L’éditorial regrette que seul Peralta Azurdia ait été accusé, car « il y avait plusieurs personnes impliquées dans cette activité macabre : le chef de la forteresse susmentionné, le colonel Arriaga Bosque, le colonel Ricardo Peralta qui a donné le dernier ordre, et les pilotes qui ont reçu les corps dans leurs navires ».
Ricardo Peralta Méndez a nié avoir participé aux disparitions et a indiqué que ces déclarations l’avaient fait rire « parce qu’elles étaient fausses ». Lors des élections du 5 mars 1978, auxquelles seuls trois candidats ont participé, Peralta Méndez est arrivé en troisième position. Son oncle, l’ex-dictateur Peralta Azurdia, avait une avance d’environ 9 %, mais cela n’a pas été suffisant pour se déclarer vainqueur.

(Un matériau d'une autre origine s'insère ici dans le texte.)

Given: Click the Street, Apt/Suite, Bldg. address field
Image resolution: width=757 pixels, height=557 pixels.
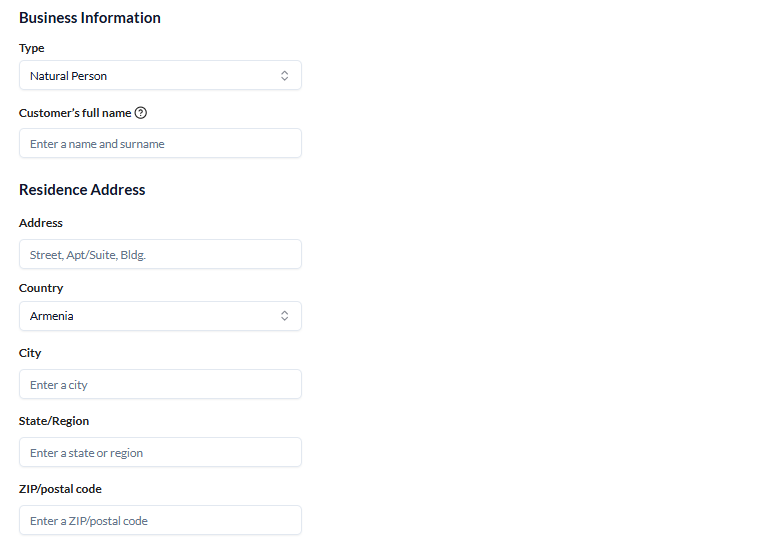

Après les élections, il est retourné à Miami, où il est mort de causes naturelles à l’âge de 88 ans en février 1997.
Pour sa part, le colonel à la retraite Rafael Arriaga Bosque est décédé quelques mois après que Palmieri et Marroquín Rojas eurent relancé dans les journaux l’affaire des disparitions de 1966. Le matin du 29 septembre 1977, « un groupe de six terroristes armés de mitraillettes » a intercepté le soldat de 57 ans alors qu’il rentrait du marché, a rapporté le journal américain La Opinión. Selon le journal The Blade de Toledo (Ohio), la police pensait que des guérilleros de gauche étaient responsables. Mais ce n’est qu’en mars 1980, lorsque le PGT-Parti communiste a revendiqué l’exécution de Máximo Zepeda, une autre personne impliquée dans les disparitions de 1966, qu’il a été révélé que l’attentat contre Arriaga avait été perpétré par un commando urbain du PGT.
Jorge Palmieri est devenu l’ambassadeur au Mexique du candidat vainqueur, le général Romeo Lucas. En tant que représentant dans ce pays, dans la nuit du 31 janvier 1980, lors d’une interview au journal télévisé mexicain 24 horas, il a justifié le massacre de l’ambassade d’Espagne par la police, au cours duquel 38 personnes ont été brûlées à mort. Il a dit que ses occupants se sont auto-immolés et a exprimé son espoir que le communisme ne se propage pas en Amérique comme l’incendie de cette ambassade, devant un Jacobo Zabludovsky abasourdi.